Oregon tribe: Group ‘desecrating’ the land
Associated Press
BURNS, ORE.
The leader of an American Indian tribe that regards an Oregon nature preserve as sacred issued a rebuke Wednesday to the armed men who are occupying the property, saying they are not welcome at the snowy bird sanctuary and must leave.
The Burns Paiute tribe was the latest group to speak out against the men, who have taken several buildings at the preserve to protest policies governing the use of federal land in the West.
“The protesters have no right to this land. It belongs to the native people who live here,” tribal leader Charlotte Rodrique said.
She spoke at a news conference at the tribe’s cultural center, about a half-hour drive from Malheur National Wildlife Refuge, which is being occupied by some 20 men led by Ammon Bundy, whose father, Cliven, was at the center of a standoff in Nevada with federal officials in 2014 over use of public lands.

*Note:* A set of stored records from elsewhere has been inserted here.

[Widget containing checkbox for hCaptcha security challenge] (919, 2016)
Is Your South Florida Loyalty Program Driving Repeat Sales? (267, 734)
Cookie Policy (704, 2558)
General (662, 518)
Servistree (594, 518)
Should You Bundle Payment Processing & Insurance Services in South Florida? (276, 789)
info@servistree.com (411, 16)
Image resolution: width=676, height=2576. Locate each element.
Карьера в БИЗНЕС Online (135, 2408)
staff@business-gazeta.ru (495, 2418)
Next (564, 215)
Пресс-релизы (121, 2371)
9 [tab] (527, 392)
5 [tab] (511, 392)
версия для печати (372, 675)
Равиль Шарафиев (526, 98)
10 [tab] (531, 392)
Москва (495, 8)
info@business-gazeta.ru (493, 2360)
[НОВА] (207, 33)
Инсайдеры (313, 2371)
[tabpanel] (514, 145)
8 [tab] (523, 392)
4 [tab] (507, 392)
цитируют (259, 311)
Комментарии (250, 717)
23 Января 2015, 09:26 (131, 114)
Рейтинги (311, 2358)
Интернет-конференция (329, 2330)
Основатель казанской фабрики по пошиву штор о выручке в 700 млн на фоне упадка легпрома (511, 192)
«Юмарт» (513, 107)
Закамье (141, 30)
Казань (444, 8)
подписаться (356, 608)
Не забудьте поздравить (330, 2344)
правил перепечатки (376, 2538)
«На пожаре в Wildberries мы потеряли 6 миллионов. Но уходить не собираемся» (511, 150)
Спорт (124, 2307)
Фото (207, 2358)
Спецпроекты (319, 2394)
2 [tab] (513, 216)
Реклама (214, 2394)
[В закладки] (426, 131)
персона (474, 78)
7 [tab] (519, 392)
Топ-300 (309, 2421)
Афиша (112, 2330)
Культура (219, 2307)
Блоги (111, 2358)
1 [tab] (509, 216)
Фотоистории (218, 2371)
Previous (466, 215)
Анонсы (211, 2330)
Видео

Ammon Bundy is demanding that the refuge be handed over to locals.
Rodrique said she “had to laugh” at the demand, because she knew Bundy was not talking about giving the land to the tribe.
The 13,700-acre Burns Paiute Reservation is north of the remote town of Burns in Oregon sagebrush country. The reservation is separate from the wildlife refuge, but tribal members consider it part of their ancestral land.